Farmgirl, why not post this in the barbecue section, where more folks might see it!

There are some real brisket experts here.  I am not one however. :badgrin:


----------



## Greg Rempe (Jun 25, 2005)

Moving to BBQ Section :!:


----------



## Shawn White (Jun 25, 2005)

Hiya Farmgirl,

If you use the search functionality on the website you will get lots of results. This thread is very detailed. There are many others with info and pics to find as well.

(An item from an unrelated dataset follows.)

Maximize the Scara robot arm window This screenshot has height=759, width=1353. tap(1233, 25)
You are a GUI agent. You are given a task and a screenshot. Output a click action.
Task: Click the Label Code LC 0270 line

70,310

Edit: oh, and there is one of the resident experts chiming in now (Fatz), and just before I finished my post!


----------



## LarryWolfe (Jun 27, 2005)

Farmgirl said:
			
		

> Thanks for all your help.  I think I'm ready to tackle this.



Farmgirl, 
        You'll be all right!  Just put it on the cooker and let it roll.  If this helps, I was very intimidated by briskets until I did one.  The very first one I did was my very best brisket ever, but I haven't been able to duplicate it since.  I guess it was beginners luck.  But I've had a good time and some good eats in the mean time trying to make the perfect brisket.  So what I'm trying to say is, just go for it.  It may or may not turn out perfect, but you will still have a better meal than your neighbor cooking on Matchlight and eating burnt steaks.  The only way you'll get better is to cook one!  Good luck and don't be bashfull about asking questions.  Everyone here is more than happy to help you out!  There are great folks here with an abundant amount of knowledge they're willing to share!


----------



## Pigs On The Wing BBQ (Jun 27, 2005)

Larry is 100% right. He has it figured out. Maintain your pit temp. Don't flip out, And let your pit cook for you. Oh yea, You get a temp spike or it goes a little low, But hang in there. Every thing you do has a effect. Note the effect and learn from it so you THINK next time and know exactly what to do and when to do it. Time and patience will prevail.Every pit is different. Every WSM is not the same.( as they get older, they get hotter)  Till you spend some time with your little pit buddy. It Will tell you what to do and when to do it. You have to get to know it just as a friend or enemy. Keep calm and good luck. Thing with a brisket is they can fool you. Never had the same weight done at the same time. That's the fun of it for me on a large cater.


----------



## Captain Morgan (Jul 3, 2005)

Come on farmgal, we want to see some pics!!!

Congrats on a great cook.


----------



## Captain Morgan (Jul 3, 2005)

let me guess.....abt's with pig powder all over em!


----------